» **Saved data entries**
- - -
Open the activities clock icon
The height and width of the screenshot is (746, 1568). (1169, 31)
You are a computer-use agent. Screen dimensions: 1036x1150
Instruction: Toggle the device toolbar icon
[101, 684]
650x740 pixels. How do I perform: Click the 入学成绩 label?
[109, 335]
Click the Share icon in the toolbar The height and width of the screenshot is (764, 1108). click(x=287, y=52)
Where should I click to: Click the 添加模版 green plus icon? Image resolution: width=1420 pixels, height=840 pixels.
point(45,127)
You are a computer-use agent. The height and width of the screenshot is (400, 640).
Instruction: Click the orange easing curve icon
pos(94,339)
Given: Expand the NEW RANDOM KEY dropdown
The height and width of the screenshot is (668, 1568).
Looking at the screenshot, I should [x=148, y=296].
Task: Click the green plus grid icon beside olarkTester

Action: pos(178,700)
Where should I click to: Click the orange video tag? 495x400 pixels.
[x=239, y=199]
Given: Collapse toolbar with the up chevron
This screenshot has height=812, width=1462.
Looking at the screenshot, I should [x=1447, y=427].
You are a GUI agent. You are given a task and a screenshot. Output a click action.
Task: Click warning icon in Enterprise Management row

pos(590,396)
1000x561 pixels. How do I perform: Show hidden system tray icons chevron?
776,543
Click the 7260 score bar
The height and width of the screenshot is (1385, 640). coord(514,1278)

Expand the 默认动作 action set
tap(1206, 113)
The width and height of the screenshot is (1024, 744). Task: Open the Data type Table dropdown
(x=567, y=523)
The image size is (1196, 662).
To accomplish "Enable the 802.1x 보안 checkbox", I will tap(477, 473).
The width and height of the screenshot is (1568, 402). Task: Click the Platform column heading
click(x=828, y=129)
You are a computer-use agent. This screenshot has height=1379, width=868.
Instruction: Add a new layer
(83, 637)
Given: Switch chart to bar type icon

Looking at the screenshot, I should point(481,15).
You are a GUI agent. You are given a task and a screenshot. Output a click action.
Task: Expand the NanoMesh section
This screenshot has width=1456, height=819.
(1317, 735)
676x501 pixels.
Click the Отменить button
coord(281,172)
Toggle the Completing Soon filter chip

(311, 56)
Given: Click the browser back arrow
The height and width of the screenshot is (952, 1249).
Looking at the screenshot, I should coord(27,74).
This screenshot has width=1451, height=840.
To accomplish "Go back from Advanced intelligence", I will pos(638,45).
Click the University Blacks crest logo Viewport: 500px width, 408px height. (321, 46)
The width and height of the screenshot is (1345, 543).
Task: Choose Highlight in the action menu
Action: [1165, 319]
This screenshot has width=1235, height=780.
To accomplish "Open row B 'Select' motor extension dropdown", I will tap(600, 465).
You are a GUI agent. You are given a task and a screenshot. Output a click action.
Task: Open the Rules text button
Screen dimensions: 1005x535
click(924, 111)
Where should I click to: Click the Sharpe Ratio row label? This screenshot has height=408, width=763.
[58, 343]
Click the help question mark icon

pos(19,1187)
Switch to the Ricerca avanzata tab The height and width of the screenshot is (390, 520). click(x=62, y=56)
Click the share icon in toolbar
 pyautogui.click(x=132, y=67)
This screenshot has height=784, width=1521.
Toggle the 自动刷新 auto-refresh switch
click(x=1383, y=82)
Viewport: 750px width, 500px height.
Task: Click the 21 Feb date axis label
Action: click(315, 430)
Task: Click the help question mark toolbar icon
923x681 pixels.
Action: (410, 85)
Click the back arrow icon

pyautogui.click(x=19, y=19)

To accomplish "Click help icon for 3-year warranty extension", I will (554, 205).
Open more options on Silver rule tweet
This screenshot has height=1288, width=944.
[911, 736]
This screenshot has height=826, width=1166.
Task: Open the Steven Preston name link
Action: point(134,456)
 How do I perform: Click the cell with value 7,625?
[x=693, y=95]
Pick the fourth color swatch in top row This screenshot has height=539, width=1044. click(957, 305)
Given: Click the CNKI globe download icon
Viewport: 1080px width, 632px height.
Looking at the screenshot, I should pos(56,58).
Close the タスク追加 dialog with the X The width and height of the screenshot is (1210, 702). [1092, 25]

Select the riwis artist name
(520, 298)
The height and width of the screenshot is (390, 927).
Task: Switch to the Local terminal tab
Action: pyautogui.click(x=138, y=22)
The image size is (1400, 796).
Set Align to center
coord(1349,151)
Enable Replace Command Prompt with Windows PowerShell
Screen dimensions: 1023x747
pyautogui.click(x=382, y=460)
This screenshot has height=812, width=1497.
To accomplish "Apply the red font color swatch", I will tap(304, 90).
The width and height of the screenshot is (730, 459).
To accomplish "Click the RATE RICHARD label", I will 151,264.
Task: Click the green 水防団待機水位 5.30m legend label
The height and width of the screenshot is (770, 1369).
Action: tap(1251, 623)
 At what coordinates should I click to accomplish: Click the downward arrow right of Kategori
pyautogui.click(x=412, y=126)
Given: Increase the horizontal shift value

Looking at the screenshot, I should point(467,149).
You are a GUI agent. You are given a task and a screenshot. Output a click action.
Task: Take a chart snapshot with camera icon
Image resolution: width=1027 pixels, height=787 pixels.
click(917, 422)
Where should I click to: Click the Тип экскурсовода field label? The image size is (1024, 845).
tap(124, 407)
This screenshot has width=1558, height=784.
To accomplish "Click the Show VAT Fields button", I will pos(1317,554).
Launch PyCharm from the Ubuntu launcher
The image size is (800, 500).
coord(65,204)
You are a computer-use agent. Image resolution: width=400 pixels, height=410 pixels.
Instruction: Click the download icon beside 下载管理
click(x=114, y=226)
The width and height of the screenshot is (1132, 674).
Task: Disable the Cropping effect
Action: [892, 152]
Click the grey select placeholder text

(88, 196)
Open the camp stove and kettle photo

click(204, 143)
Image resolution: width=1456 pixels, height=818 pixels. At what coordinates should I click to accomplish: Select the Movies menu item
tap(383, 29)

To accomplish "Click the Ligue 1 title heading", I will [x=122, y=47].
- - -
» **Exercise objective**
Only the lines above from the one with "Click the 7260 score bar" up to and including the one with "The image size is (1196, 662)." should be repeated, exactly as written.

» **Solved problem**
Click the 7260 score bar
The height and width of the screenshot is (1385, 640). coord(514,1278)

Expand the 默认动作 action set
tap(1206, 113)
The width and height of the screenshot is (1024, 744). Task: Open the Data type Table dropdown
(x=567, y=523)
The image size is (1196, 662).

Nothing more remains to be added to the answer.